Hace unos años, mientras el movimiento #metoo se encontraba en su apogeo, el diario El País convocó a un grupo de escritoras a discutir Lolita de Vladimir Nabokov. Naturalmente, la invitación merodeaba la pregunta de si se debía o no cancelar al ruso, en virtud de los crímenes que acomete su personaje Humbert Humbert, pederasta confeso. En aquel foro, recuerdo, hubo dislates —como asegurar que la novela era una historia de amor que defendía la pedofilia— y consensos razonables —Nabokov no es Humbert y, por tanto, como prescribían nuestros cursos de lógica, Nabokov no es pederasta.
Entre nosotros, sin embargo, hubo quienes no acusaron recibo de esta querella. Meses atrás, leía con azoro en Twitter una crítica al Páradais de Fernanda Melchor, donde se señala a la autora de gordofóbica. Quien haya leído la novela se acordará de uno de los personajes, Franco Andrade, gordo lujurioso y pertinaz que termina por acometer un delito atroz. Es verdad: el texto no escatima insultos a Franco (marrano, mantecoso, seboso, pringoso…). Pero Melchor no es la voz que narra la historia, así como Franco no es, por metonimia, la población obesa del mundo todo. Acaso sea mucho pedir.
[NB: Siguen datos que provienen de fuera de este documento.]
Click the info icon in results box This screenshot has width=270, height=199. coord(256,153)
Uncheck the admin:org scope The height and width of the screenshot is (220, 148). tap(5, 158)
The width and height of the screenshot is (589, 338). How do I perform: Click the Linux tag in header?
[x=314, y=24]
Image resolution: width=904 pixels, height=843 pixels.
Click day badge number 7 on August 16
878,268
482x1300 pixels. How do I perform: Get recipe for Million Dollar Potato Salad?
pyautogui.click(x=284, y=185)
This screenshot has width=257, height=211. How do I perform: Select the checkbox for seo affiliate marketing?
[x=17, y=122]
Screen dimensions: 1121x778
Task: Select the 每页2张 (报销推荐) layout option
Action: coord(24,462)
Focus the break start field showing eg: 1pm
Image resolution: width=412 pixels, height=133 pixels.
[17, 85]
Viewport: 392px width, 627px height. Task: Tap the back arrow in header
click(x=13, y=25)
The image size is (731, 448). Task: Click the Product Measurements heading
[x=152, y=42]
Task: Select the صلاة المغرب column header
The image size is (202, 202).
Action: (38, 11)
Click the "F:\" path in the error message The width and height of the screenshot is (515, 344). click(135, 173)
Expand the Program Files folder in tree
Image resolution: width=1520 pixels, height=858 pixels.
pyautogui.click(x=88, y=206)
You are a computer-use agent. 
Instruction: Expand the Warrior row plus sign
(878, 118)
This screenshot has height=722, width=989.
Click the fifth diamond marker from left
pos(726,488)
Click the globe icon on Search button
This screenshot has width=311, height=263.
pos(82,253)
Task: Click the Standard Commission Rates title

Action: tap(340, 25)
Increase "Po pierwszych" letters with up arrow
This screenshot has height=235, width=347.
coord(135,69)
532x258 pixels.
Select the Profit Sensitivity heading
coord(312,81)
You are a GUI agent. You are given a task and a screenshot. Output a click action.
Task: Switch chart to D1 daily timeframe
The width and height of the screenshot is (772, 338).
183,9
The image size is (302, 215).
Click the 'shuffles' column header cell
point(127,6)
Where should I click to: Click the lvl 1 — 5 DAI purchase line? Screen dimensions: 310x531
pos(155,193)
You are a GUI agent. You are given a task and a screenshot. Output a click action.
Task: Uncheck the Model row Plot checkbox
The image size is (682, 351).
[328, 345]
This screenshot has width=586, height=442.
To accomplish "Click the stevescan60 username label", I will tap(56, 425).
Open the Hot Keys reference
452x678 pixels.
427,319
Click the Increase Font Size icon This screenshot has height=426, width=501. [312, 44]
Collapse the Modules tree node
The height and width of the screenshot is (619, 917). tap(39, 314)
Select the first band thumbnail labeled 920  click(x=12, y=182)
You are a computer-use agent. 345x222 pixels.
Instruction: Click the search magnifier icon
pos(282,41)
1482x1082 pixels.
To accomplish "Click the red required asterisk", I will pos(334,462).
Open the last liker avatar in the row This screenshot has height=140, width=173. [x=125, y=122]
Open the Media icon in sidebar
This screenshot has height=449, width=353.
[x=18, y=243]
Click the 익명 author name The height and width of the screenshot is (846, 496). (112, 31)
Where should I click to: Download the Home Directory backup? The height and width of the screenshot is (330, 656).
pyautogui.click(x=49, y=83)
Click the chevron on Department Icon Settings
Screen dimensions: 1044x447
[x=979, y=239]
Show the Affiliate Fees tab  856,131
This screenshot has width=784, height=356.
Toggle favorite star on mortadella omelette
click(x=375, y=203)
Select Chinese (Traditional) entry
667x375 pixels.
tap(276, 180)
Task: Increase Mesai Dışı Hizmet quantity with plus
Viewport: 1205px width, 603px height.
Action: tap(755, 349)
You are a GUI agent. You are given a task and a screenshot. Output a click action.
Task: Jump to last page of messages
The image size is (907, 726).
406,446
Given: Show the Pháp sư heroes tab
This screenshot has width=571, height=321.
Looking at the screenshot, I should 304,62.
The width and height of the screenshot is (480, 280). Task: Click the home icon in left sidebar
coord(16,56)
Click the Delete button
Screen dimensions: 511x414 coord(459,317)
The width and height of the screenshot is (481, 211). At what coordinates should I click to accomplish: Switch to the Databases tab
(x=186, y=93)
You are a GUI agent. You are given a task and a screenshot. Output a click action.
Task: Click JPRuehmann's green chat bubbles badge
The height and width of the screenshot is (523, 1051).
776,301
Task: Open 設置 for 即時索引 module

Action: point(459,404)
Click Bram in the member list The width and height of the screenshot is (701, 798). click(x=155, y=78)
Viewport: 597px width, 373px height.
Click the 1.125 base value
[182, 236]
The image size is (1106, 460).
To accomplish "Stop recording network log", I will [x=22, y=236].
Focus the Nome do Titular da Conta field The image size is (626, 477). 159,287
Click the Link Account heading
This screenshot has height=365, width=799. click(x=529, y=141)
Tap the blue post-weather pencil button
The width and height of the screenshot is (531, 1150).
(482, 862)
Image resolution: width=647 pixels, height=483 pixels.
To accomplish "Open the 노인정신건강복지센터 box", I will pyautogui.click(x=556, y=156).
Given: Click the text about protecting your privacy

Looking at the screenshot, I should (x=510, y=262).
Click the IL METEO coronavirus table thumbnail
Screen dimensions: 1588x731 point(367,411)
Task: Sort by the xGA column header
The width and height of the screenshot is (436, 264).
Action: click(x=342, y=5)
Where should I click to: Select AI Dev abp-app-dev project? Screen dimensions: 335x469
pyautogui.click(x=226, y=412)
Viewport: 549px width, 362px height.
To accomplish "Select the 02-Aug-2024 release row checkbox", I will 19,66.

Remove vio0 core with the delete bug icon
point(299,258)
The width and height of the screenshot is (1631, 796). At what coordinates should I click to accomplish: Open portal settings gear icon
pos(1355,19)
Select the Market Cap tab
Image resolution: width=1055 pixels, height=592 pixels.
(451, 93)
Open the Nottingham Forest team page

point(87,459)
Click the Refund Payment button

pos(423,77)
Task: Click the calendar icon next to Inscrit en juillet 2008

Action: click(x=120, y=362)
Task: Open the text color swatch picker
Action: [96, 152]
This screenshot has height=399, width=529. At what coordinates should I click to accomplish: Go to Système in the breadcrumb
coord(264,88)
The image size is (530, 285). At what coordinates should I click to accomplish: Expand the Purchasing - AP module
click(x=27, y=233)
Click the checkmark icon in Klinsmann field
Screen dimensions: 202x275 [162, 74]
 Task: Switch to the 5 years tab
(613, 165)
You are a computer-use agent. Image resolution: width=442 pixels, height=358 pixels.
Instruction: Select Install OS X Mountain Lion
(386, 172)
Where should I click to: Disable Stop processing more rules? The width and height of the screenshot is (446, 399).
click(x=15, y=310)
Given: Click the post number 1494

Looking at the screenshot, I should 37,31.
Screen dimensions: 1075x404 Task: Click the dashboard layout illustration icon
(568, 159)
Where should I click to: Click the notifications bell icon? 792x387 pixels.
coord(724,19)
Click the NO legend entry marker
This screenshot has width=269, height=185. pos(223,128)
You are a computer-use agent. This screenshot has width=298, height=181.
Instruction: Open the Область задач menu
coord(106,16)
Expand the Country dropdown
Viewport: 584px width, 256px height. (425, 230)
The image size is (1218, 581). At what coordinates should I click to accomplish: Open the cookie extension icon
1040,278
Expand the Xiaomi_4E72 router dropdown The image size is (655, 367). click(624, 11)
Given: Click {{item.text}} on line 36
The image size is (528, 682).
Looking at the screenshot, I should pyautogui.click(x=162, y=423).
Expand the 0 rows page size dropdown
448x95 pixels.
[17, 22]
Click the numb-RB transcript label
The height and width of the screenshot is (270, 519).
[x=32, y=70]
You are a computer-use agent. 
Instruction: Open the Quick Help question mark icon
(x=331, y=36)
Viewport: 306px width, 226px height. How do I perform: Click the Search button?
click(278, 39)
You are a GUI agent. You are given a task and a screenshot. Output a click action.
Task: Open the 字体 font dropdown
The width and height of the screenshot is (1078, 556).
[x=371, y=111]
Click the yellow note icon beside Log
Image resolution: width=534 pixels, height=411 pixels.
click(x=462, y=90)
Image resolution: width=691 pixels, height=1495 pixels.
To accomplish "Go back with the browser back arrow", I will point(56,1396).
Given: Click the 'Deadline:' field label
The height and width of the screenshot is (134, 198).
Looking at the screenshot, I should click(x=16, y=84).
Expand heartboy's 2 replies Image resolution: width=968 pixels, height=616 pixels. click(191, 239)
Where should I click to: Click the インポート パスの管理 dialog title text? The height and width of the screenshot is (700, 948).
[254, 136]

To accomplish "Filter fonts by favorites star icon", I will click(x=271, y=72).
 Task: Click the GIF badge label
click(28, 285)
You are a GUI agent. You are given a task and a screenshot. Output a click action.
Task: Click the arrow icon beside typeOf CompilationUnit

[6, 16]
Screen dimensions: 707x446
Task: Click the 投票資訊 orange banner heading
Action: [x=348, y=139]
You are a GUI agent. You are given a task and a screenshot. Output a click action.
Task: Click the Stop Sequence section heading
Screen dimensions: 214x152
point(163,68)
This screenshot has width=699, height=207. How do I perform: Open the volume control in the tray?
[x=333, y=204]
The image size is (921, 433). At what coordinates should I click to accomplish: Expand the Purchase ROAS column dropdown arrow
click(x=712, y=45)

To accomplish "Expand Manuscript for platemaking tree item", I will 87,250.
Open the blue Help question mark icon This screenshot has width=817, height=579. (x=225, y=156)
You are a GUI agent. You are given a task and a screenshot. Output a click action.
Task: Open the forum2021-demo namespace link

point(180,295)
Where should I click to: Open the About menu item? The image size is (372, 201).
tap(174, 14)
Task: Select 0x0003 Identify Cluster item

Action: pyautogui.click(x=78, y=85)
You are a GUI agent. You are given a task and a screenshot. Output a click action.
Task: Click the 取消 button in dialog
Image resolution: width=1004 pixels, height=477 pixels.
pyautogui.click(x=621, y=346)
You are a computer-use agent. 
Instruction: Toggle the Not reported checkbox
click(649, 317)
Ojalá Parádais fuera eso —una diatriba contra los gordos, escrita en la más expansiva prosa de la literatura mexicana contemporánea— y no el espejo de un México, entre muchos otros, que tenemos frente a nosotros y nos negamos a reconocer: el país donde un gordo inmundo y rico, embebido por una masculinidad infecta, junto con un trabajador resentido y pauperizado, repudiado en su propia casa por su propia familia, fragua un crimen para huir de la angustia que lo consume. Son tan víctimas como victimarios, y tal vez sea ahí donde un lector despistado se extravíe: la brutalidad de Páradais es tan evidente que sobra explicarla.
Edward Gibbon observó que en el Corán no hay camellos; el camello de Melchor es la violencia —y obvia mencionarla pues es tan cierta como la luz del sol. Pero nada de lo anterior pudo reparar, sin embargo, aquella voz puritana que blandió lanzas contra Melchor. Ya lo ha asentado Georg Christoph Lichtenberg: “un libro es un espejo, cuando un mono se mira en él, no puede descubrir la imagen de un apóstol”.